Research Assistant II Monroe Carell Jr. Children's Hospital at Vanderbilt Manchester, Tennessee, United States
Background: Patent ductus arteriosus (PDA) is one of the most common neonatal cardiovascular disorders. DA closure after birth may be disrupted by a variety of factors. PDA is over-represented in RDS, and surfactant exposure is associated with PDA in many RCTs of exogenous surfactant. Ductus diameter increases after intratracheal surfactant administration in some studies, and surfactant has been shown to relax airway smooth muscle. Thus, exogenous surfactants may directly contribute to PDA, but this has never been examined. Objective: We hypothesized that exogenous surfactant has a vasodilatory effect on the isolated mouse DA and impairs responses to constrictive postnatal signaling mechanisms. Design/Methods: CD-1 pups were delivered by C-section on gestation day 19 (term). Fetal DAs were isolated, mounted, and pressurized to physiologic tone in microvessel perfusion chambers. DAs were exposed to increasing concentrations of each surfactant or its components under deoxygenated or oxygenated conditions while intraluminal diameter was continuously recorded (Ionoptix). DA diameter before drug addition was designated either as resting baseline (deoxy) or O2-preconstricted baseline, and percent change was calculated. Data were analyzed by t-test or one-way ANOVA; p < 0.05 was considered significant. Results: Poractant alfa induced significant DA dilation under both oxygenated (118% reversal) and deoxygenated (22% change) conditions. In contrast, isolated DAs either had no response (BLES, calfactant) or were constricted by some surfactants (beractant (-17% change), SynSurf (-39% change)). Poractant, but not other surfactants, impaired O2-induced DA constriction. Paired exposures in the same vessel confirmed significant DA dilation in response to poractant but not other surfactants. DA tone was not affected by common constituents of surfactant such as phosphatidylglycerol, phosphatidylethanolamine, KL-4 or SP-B, but was constricted by DPPC (-18%). Inhibition of NO synthesis partially blocked (20% inhibition) the vasodilating effects of poractant alfa.

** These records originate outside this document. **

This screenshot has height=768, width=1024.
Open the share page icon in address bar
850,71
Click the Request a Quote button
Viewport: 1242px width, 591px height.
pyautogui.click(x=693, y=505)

Conclusion(s): Poractant alfa had a small but significant dose-dependent dilating effect and prevented O2-induced constriction of the isolated mouse DA. Surfactant-induced changes may involve NO signaling, but other mechanisms are untested. Plausibility for surfactant effects on the human DA are known from prior echo studies, but do not explain how intratracheal surfactant components reach the DA, which requires additional studies. Synthetic surfactants might avoid this effect and be a better choice for managing RDS in PDA-susceptible neonates.